One is really hard-pressed to argue these little loadable executables are ELF files. They do not conform to the ELF standard. They're simply tiny loadable Linux executables because they exploit the Linux kernel loader's slackness in interpreting ELF binaries.

qweqwe14 · 2024-03-29T02:15:55 1711678555

Prior art: http://www.muppetlabs.com/~breadbox/software/tiny/return42.h...

benterix · 2024-03-28T12:12:22 1711627942

Funny how the tech world comes full circle.
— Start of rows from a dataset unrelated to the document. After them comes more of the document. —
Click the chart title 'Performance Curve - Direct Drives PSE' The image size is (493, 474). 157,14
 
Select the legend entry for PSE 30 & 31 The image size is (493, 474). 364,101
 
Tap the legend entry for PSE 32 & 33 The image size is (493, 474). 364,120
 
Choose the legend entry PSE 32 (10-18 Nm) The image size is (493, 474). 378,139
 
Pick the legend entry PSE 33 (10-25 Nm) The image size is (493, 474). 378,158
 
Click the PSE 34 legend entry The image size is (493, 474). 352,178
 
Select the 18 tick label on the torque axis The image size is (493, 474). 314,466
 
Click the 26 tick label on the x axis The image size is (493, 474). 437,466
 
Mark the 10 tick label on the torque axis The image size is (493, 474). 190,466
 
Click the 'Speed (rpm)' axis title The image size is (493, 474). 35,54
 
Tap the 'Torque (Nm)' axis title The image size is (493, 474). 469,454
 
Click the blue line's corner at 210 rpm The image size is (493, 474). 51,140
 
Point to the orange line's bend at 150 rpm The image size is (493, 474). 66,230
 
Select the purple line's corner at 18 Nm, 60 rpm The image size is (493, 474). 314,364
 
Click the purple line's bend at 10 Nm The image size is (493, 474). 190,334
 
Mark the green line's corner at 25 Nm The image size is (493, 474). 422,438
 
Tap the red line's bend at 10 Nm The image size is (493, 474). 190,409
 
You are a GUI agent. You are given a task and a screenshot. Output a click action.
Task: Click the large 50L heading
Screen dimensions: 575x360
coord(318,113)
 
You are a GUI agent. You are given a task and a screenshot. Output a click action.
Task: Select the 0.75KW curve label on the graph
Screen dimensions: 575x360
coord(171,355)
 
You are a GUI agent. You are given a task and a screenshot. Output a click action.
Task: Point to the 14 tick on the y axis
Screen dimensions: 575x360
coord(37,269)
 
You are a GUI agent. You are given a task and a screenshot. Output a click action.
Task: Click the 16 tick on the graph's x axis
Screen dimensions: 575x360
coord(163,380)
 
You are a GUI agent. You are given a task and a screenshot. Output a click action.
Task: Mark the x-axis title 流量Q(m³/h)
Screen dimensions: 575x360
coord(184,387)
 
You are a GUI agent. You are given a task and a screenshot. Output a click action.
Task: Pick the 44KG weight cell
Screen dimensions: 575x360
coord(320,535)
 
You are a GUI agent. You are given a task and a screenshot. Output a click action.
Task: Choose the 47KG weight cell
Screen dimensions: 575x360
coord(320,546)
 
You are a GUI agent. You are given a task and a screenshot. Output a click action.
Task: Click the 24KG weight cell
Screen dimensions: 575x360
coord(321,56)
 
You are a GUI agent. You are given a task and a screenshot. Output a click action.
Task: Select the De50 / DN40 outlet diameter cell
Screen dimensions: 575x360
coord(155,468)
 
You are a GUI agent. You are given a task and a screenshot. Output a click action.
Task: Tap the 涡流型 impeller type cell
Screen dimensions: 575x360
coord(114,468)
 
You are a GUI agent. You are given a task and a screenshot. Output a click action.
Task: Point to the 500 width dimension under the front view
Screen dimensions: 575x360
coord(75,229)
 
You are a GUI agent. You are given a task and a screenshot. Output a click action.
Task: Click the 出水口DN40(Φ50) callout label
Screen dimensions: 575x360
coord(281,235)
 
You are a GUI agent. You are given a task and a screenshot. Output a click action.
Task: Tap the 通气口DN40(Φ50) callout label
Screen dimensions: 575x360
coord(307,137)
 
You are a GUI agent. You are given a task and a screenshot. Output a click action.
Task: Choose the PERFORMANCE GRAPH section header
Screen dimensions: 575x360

I remember writing a similar program (for CPUID) as a COM file in mid-90s and it definitely had less than 466 bytes, maybe 1/10th of it.

Alifatisk · 2024-03-27T21:14:35 1711574075

[flagged]

snvzz · 2024-03-27T23:38:32 1711582712

>unportable

(X) Doubt.

It's no stretch to say many a HN user can, easily, port such a trivial program to other assembly languages.

msk-lywenn · 2024-03-27T21:17:22 1711574242

it's not (and I don't think it's supposed to)

freedomben · 2024-03-28T11:54:11 1711626851

Yeah, that seems like just a factual statement to me.

If you start from the premise that everything is a flex, then you can easily confirmation bias your way into reading it that way, but IMHO that's not a helpful way to live life unless you want to feel like everybody is constantly flexing regardless of whether they are or not.